>> begin Task inputs

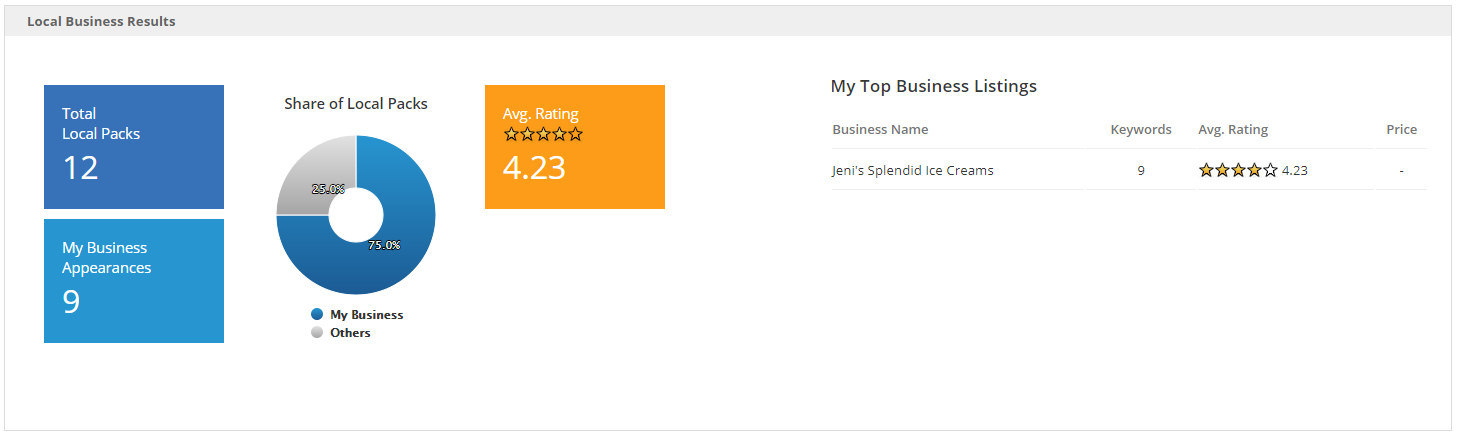Click the white donut hole of the pie chart
The image size is (1458, 436).
click(x=356, y=215)
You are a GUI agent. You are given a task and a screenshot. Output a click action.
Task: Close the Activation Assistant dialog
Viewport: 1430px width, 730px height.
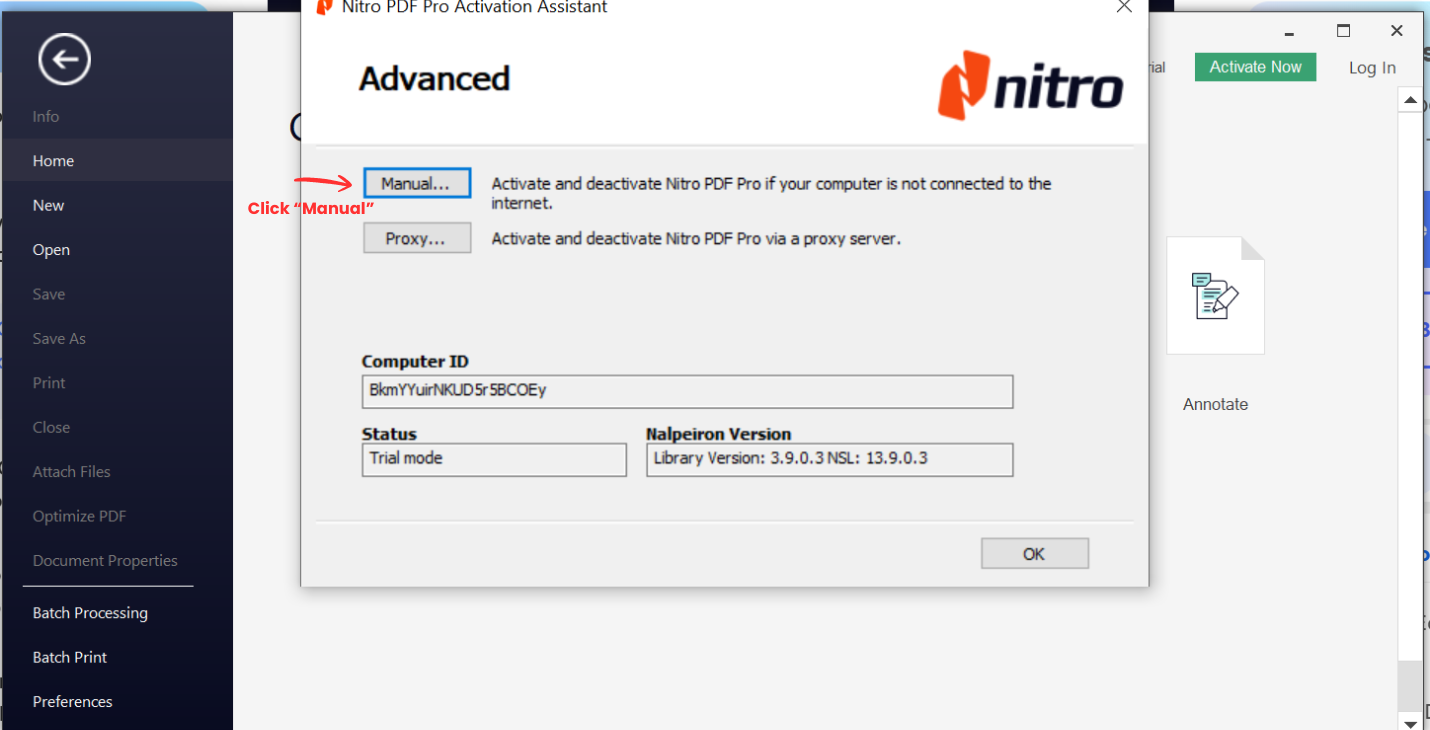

>> end Task inputs

▸ **Set exercise**
Could you turn the data above into a numbered list, skipping any blank lines and leaving out the pictures?

▸ **Task output**
1. Click the white donut hole of the pie chart
2. The image size is (1458, 436).
3. click(x=356, y=215)
4. You are a GUI agent. You are given a task and a screenshot. Output a click action.
5. Task: Close the Activation Assistant dialog
6. Viewport: 1430px width, 730px height.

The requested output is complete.